Do Cantillon effects matter?

A couple of years ago there was a big blogosphere debate about Cantillon effects. It was prompted by Sheldon Richman's claim that:

Since Fed-created money reaches particular privileged interests before it filters through the economy, early recipients—banks, securities dealers, government contractors—have the benefit of increased purchasing power before prices rise.

Scott Sumner argued that "it makes very little difference how new money is injected" (see Sumner's follow up post here, see Robert Murphy's attempted resolution, and see Sumner's response.)

This debate struck me as a classic argument between comparative statics and market process theory. The process by which monetary expansion occurs will cause some prices to change. Whilst prices adjust, some groups will benefit and some will lose out. It seems uncontroversial to me.

Perhap's the problem is with immediately turning this into a debate as to whether "Cantillon effects" exist. We can think of them in two ways. The first is whether there's a wealth effect on the part of the early recipients of freshly created money. The second is the consequences of the relative price effect. Note that Sumner is challenging Sheldon's account of the former, whilst it is the latter is the really important contribution of Austrian monetary theory (i.e. the interplay between non-neutrality of money, relative price changes, and the capital structure).

Having read through the debate, I believe that the following statements are correct:

  • There is a perceived wealth effect for the specific first receivers (in other words the first receivers gain a consumer surplus from their mutually beneficial voluntary transaction. Mario Rizzo made this point here).
  • There is a wealth effect to some people across the economy as a whole

It is not necessarily the case that:

  • There is a wealth effect for the specific first receivers - because as Sumner points out, they are receiving the market rate for their asset.

I was prompted to look at that debate having read through a couple of old papers by Richard Wagner. One of them, (co-authored with Steve Daley), emphasises the relatiohip between the preferences of the recipients and the impact on relative prices:

"if money is injected at points where the recipients have particularly high demands for goods with relatively inelastic supply, those particular prices will rise further than they would under some alternative locus of monetary injection"
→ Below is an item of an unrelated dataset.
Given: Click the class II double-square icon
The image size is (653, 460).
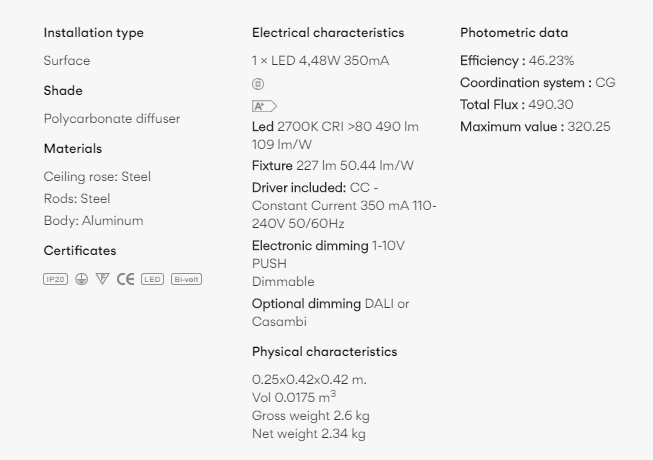Looking at the screenshot, I should coord(258,84).
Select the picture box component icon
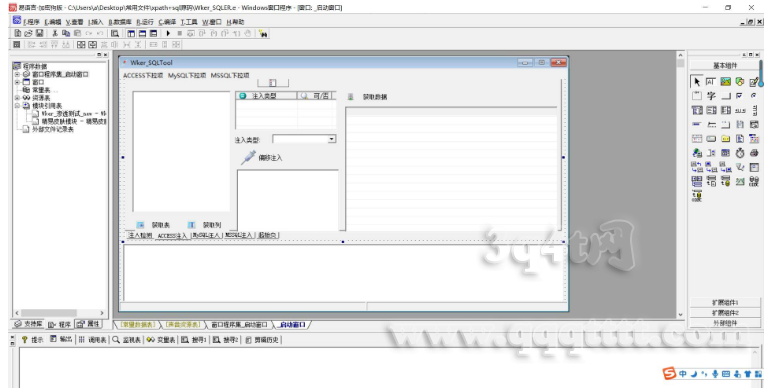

The other article is about Georg Simmel’s Philosophy of Money. Wagner argues that the essence of a Cantillon effect is that "the process of monetary injection will influence the concrete pattern of activities within a society". Whilst a comparative statics approach may dismiss the result as "mere distributional effects", Wagner argues that:

This dismissal arises out of a frame of reference where all that matters is the state of some aggregate economic variables. Yet the dynamic forces that are at work at shaping societies precisely work their way through those micro channels; the aggregate resultants are objects neither of choice nor of desire

In my "Choose your own financial crisis" I grappled with implied counterfactuals. I think a similar issue needs to be made explicit when discussing Cantillon effects. The question is: What is the implied counterfactual?

Bob Murphy was almost right to treat it as a semantic debate about what constitutes fiscal policy. The key point is that Austrian monetary economics rests on the far broader calculation debate. Cantillon effects are important not so much because of non-neutrality (i.e. a monetary reason), but because they disrupt the price mechanism. Incidently, I also think this is how to resolve Jeff Hummel's neglected criticism of ABC. He argues that Austrians have failed to clarify why they assume that monetary expansion should escalate. Whilst an ever increasing growth rate in the money supply will indeed lead to a necessary crash, why assume that a constant growth rate would inevitably escalate? I think the solution requires us to consider how new money is being spent, and the implication for economic calculation. Consider the government subsidies that went to Solyndra. There is no arithmetic reason to say that they should need to rise over time, but our understanding of the economic calculation debate tells us that it is unsustainable. The boom is unsustainable because it is an example of government intervention. Whether that should be considered monetary policy, or fiscal policy, is a separate issue. It's political economy.